__Stored items__:
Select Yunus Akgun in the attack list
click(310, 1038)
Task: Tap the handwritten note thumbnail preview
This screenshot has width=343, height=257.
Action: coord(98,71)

__ACTION ITEM__: From the line containing "Task: Tap the" to the final line of the entries, print every line exactly and nothing else.

__RESPONSE TO THE EXERCISE__:
Task: Tap the handwritten note thumbnail preview
This screenshot has width=343, height=257.
Action: coord(98,71)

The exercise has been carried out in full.